• What you have to do: Reproduce, word for word, every line starting at the line that contains "Task: Click sort" and ending with the final line of the entries.
= Beginning of Section =
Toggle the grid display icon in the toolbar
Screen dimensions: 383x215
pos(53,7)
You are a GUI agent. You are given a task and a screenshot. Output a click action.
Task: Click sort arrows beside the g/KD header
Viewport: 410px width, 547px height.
= End of Section =
• Response area:
Task: Click sort arrows beside the g/KD header
Viewport: 410px width, 547px height.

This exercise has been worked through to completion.